### Requirement:
Can you copy every one of the records below word for word, with each line unchanged?

## BEGIN

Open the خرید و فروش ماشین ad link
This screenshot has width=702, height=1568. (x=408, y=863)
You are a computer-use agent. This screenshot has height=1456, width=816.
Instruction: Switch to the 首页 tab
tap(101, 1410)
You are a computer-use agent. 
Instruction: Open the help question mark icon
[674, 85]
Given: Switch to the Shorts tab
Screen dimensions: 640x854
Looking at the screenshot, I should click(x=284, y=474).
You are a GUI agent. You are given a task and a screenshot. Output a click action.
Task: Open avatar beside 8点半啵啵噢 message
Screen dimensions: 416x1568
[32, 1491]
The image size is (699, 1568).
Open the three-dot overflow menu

## END

### Finished exercise:
Open the خرید و فروش ماشین ad link
This screenshot has width=702, height=1568. (x=408, y=863)
You are a computer-use agent. This screenshot has height=1456, width=816.
Instruction: Switch to the 首页 tab
tap(101, 1410)
You are a computer-use agent. 
Instruction: Open the help question mark icon
[674, 85]
Given: Switch to the Shorts tab
Screen dimensions: 640x854
Looking at the screenshot, I should click(x=284, y=474).
You are a GUI agent. You are given a task and a screenshot. Output a click action.
Task: Open avatar beside 8点半啵啵噢 message
Screen dimensions: 416x1568
[32, 1491]
The image size is (699, 1568).
Open the three-dot overflow menu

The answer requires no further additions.